Michelle Muscat acts as though her husband, the disgraced former prime minister Joseph Muscat isn’t neck deep in serious allegations of corruption and conspiracy in the state-assassination of his most vocal critic, Daphne Caruana Galizia. Instead she regales us by parading her ill-gotten designer togs and bling while preaching to us about charity.

Those who follow real journalism know that the Report on the Rule of Law did not exonerate Malta from its failings and chalked down any reforms as a result of relentless pressure from the European Union and the direct intervention of the Venice Commission. “But also due to more and more pressure coming from civil society.”

Ouch. That must hurt. “Erbat iqtates” indeed.

So Abela and Zammit Lewis waving this Report like others wave their Form II report is misguided and premature.

In fact, true to form, Pieter Omtzigt would have none of it. After all, he is used to Joseph Muscat’s doublespeak and can also spot it in the Continuity Government of Robert Abela. He called Zammit Lewis out for twisting the facts with a succinct tweet:

“Curious to know where he read this. Malta was frequently mentioned in the EU rule of law report but never with the adjective ‘best practice,” Omtzigt wrote dryly.

The stark truth is that Malta topped the list of European countries where the rule of law is under attack. We must cut Abela some slack though, they’re so used to the ‘Best in Europe’ mantra that he got a pavlovian reaction to Malta topping this list, and took to Twitter in Trumpian blowhard fashion. But let’s concede that when Robert Abela speaks, he’s addressing a select audience: his party faithful. Not for them this excellent dissection by The Shift News of what the report really said and what Abela and Zammit Lewis are doing their best to spin. Anna Pavlova would have been happy to have them both in her corps de ballet.

Our intrepid Prime Minister, though, ignored another list on the same day. On the 30 September, Malta hit the top spot of Covid-19 deaths in Europe. But these deaths can be ignored by Abela because after all, the elderly victims all had “underlying conditions”. This is the new Labour mantra.

_ _ _ _ _

WORK TASK:
Please extract the full commentary on Malta's rule of law report word for word. The listing comes from a separate source, unrelated to the commentary on Malta's rule of law report.

THE DATA:

_ _ _ _ _

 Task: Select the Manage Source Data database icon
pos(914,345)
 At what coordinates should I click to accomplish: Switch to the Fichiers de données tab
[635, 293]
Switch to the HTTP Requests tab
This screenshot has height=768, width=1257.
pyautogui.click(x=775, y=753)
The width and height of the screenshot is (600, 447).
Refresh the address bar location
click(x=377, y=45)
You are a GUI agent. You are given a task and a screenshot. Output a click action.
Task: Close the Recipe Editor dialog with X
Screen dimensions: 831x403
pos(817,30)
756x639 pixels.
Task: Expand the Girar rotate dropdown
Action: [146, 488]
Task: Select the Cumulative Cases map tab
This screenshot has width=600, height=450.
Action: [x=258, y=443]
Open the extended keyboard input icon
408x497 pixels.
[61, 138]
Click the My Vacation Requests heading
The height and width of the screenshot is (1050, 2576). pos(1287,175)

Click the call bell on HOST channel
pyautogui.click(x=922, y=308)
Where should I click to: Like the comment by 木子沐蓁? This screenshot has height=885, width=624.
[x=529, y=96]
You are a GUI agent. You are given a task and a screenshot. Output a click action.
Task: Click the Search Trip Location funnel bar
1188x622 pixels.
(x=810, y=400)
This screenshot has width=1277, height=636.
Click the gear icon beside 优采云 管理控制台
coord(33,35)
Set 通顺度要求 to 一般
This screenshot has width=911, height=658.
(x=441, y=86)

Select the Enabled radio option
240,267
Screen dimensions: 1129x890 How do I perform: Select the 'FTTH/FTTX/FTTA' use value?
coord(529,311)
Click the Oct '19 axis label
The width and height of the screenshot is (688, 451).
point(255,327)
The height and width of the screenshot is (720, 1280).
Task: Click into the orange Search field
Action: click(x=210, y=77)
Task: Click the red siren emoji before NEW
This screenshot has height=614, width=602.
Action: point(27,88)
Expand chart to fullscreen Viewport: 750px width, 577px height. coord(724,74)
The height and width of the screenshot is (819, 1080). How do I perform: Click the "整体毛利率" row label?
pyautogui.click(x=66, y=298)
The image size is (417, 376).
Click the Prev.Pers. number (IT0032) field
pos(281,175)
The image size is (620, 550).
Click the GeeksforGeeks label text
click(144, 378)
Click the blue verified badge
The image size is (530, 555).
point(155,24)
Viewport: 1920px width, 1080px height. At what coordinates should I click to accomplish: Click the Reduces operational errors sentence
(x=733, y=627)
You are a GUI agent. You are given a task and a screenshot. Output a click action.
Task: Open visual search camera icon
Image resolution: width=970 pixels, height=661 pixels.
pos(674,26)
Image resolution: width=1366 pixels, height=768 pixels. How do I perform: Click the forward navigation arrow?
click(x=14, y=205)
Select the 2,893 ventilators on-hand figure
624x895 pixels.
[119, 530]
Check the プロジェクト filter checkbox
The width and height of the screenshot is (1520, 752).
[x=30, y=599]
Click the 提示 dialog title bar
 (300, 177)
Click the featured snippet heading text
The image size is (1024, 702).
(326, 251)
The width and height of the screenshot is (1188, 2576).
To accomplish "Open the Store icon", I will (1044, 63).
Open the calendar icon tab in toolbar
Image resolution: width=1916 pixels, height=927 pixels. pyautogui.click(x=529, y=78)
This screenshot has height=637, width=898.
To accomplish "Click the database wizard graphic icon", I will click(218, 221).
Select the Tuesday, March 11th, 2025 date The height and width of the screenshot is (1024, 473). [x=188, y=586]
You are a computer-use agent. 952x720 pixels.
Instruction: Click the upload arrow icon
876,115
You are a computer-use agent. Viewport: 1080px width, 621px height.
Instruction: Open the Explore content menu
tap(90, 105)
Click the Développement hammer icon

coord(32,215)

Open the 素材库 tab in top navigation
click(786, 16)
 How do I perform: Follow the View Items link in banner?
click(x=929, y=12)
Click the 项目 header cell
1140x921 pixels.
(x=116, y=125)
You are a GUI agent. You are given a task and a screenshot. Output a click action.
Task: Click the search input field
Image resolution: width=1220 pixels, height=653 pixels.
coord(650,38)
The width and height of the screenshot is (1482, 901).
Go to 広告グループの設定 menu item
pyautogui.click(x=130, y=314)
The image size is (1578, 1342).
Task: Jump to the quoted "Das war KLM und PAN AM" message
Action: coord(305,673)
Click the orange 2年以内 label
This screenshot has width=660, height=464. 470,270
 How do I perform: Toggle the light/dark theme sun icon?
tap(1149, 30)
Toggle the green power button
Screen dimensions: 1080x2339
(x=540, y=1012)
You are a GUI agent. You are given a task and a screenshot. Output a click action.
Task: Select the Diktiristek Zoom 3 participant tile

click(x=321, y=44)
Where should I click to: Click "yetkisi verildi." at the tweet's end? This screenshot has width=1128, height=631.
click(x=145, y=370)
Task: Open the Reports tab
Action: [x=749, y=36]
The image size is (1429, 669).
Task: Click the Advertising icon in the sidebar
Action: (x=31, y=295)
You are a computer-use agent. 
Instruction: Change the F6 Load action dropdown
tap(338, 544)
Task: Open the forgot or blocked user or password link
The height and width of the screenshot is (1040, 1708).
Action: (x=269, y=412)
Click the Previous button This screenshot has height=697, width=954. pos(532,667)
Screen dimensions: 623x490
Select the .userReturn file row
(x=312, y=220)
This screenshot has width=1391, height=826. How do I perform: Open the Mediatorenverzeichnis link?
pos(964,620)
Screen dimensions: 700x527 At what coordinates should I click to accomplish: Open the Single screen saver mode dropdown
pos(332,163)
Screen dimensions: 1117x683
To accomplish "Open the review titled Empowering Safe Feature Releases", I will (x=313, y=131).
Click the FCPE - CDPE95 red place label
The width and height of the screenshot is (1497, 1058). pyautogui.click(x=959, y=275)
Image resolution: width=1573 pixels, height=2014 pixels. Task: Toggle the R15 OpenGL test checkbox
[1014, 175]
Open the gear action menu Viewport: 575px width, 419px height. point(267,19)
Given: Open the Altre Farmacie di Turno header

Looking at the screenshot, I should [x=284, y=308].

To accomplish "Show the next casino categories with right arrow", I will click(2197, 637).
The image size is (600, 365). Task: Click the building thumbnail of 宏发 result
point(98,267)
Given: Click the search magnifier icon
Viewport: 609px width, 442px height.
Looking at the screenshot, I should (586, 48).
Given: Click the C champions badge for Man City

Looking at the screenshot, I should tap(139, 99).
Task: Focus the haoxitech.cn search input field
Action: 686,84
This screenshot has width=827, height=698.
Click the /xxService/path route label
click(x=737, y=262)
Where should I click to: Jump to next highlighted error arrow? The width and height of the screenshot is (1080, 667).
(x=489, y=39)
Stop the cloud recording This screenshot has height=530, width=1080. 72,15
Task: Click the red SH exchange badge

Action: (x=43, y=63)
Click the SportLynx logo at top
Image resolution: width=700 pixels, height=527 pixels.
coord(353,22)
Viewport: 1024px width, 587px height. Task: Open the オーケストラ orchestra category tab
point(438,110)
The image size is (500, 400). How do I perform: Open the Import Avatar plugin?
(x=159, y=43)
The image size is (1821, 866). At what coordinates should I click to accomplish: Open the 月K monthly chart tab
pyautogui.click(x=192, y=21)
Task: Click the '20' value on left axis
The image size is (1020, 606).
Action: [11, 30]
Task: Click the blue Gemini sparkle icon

_ _ _ _ _

ANSWER FOR THIS EXERCISE:
Michelle Muscat acts as though her husband, the disgraced former prime minister Joseph Muscat isn’t neck deep in serious allegations of corruption and conspiracy in the state-assassination of his most vocal critic, Daphne Caruana Galizia. Instead she regales us by parading her ill-gotten designer togs and bling while preaching to us about charity.

Those who follow real journalism know that the Report on the Rule of Law did not exonerate Malta from its failings and chalked down any reforms as a result of relentless pressure from the European Union and the direct intervention of the Venice Commission. “But also due to more and more pressure coming from civil society.”

Ouch. That must hurt. “Erbat iqtates” indeed.

So Abela and Zammit Lewis waving this Report like others wave their Form II report is misguided and premature.

In fact, true to form, Pieter Omtzigt would have none of it. After all, he is used to Joseph Muscat’s doublespeak and can also spot it in the Continuity Government of Robert Abela. He called Zammit Lewis out for twisting the facts with a succinct tweet:

“Curious to know where he read this. Malta was frequently mentioned in the EU rule of law report but never with the adjective ‘best practice,” Omtzigt wrote dryly.

The stark truth is that Malta topped the list of European countries where the rule of law is under attack. We must cut Abela some slack though, they’re so used to the ‘Best in Europe’ mantra that he got a pavlovian reaction to Malta topping this list, and took to Twitter in Trumpian blowhard fashion. But let’s concede that when Robert Abela speaks, he’s addressing a select audience: his party faithful. Not for them this excellent dissection by The Shift News of what the report really said and what Abela and Zammit Lewis are doing their best to spin. Anna Pavlova would have been happy to have them both in her corps de ballet.

Our intrepid Prime Minister, though, ignored another list on the same day. On the 30 September, Malta hit the top spot of Covid-19 deaths in Europe. But these deaths can be ignored by Abela because after all, the elderly victims all had “underlying conditions”. This is the new Labour mantra.